Belarus : un journaliste d’investigation risque dix ans de prison pour avoir critiqué la stratégie du président contre l’épidémie de Covid-19
Le rédacteur en chef d’un journal en ligne a été arrêté et risque jusqu’à dix ans de prison pour corruption. Reporters sans frontières (RSF) dénonce une campagne d’intimidation des autorités biélorusses et demande sa libération immédiate.
Le rédacteur en chef du quotidien en ligne biélorusse Ejednevnik Sergueï Satsouk a été arrêté et inculpé de « corruption », un crime passible de dix ans de prison. Depuis l’arrestation le 25 mars, le journal a suspendu son activité pour n’informer ses lecteurs que de l’évolution de l’affaire. Trois jours plus tôt, Ejednevnik, célèbre pour ses enquêtes sur le système de santé du pays, avait publié un éditorial intitulé « Qui sème la panique sur le coronavirus, le président ou les sites et chaînes TV ? », mettant en doute les statistiques officielles sur l’épidémie de Covid-19. L’article critiquait aussi l’ordre donné par le président Loukachenko de « s’occuper » des médias couvrant l’épidémie.
Le lendemain, des policiers de la brigade financière ont perquisitionné les locaux du journal et saisi divers documents. Quatre employés de la publication (trois journalistes au moins et un comptable) ont été entendus comme témoins. Enfin, dernier épisode en date, le domicile du journaliste ainsi que celui de ses voisins ont été fouillés le 27 mars.
........
Extrayez mot pour mot, dans l'article sur le journaliste biélorusse, tout ce qui va de « Le lendemain, des » jusqu'à « le 27 mars. ».

Données fournies.
........
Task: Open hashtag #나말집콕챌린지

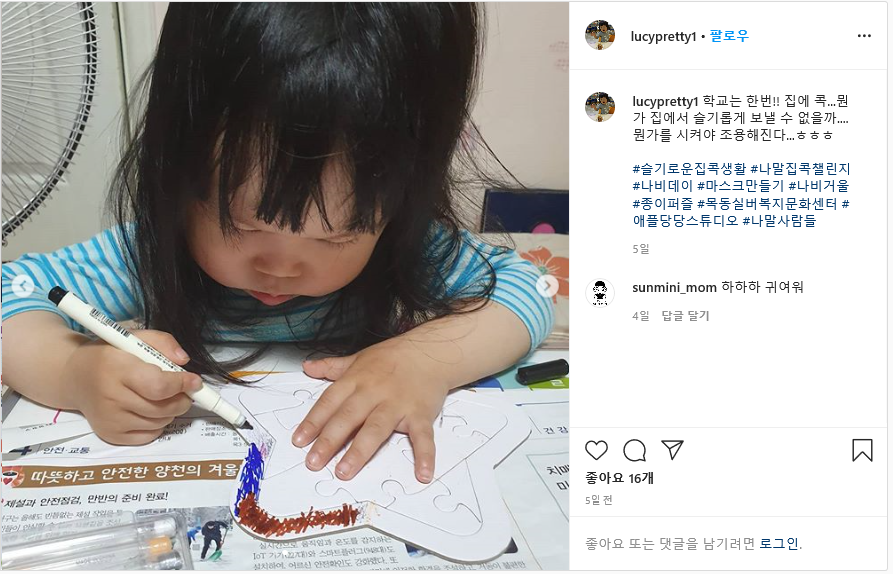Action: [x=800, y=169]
........
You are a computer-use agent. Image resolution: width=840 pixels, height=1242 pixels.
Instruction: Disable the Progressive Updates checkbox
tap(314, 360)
........
Réponse.
Le lendemain, des policiers de la brigade financière ont perquisitionné les locaux du journal et saisi divers documents. Quatre employés de la publication (trois journalistes au moins et un comptable) ont été entendus comme témoins. Enfin, dernier épisode en date, le domicile du journaliste ainsi que celui de ses voisins ont été fouillés le 27 mars.